I could successfully spin up Spark-Connect, Spark Workers and Spark master in a dockerised way.
Using a simple Pyspark code, I am able to push and execute some simple Dataframe queries to Spark via Spark-Connect. Here is a simple code example,
from pyspark.sql import SparkSession
def main():
SparkSession.builder.master("local[*]").getOrCreate().stop()
# Connect to the Spark Connect server
spark = SparkSession.builder.appName("HelloSparkConnect").remote("sc://localhost:15002").getOrCreate()
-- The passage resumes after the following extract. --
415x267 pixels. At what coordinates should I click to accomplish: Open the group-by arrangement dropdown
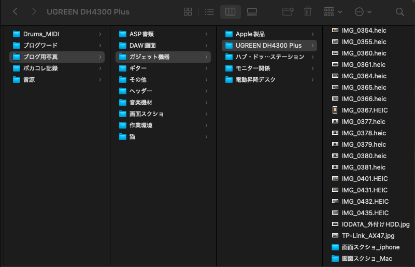pyautogui.click(x=333, y=11)
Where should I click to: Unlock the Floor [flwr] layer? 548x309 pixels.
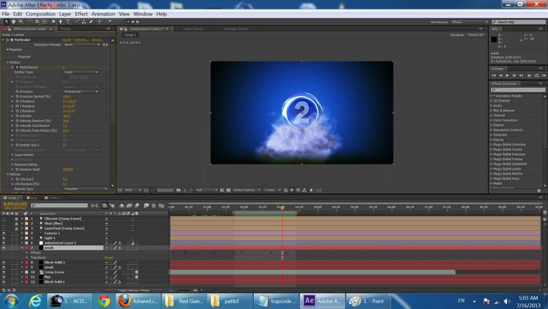pos(16,223)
print("Connected to Spark Connect!")
# Create a DataFrame with sample data
data = [("Alice", 25), ("Bob", 30)]
columns = ["Name", "Age"]
df = spark.createDataFrame(data, columns)
# Show the DataFrame
df.show()
# Stop the SparkSession
spark.stop()
if __name__ == "__main__":
main()
Challange:
I want to accomplish the same in Java 8 or higher (Preferably Java 17 or more). I do not find an official, Java Spark Connect Client yet. Tried with latest 3.5.x versions of Spark Master and Spark Connect. Also tried with 4.x versions along with Java 17.
No support for remote api yet in Java. This remote is the api call that connects to the Spark Connect Client that runs in the port 15002.
see the code below,
SparkSession.builder.appName("HelloSparkConnect").remote("sc://localhost:15002").getOrCreate()
This documentation also says the same (although not explicitly stated, it says support for Python and Scala is available)
https://spark.apache.org/docs/latest/spark-connect-overview.html
Any idea when Apache Spark community is planning support for Java for Spark Connect Client?
Next question is what are all the other languages (like GO, RUST etc), we can expect a Spark Connect Client?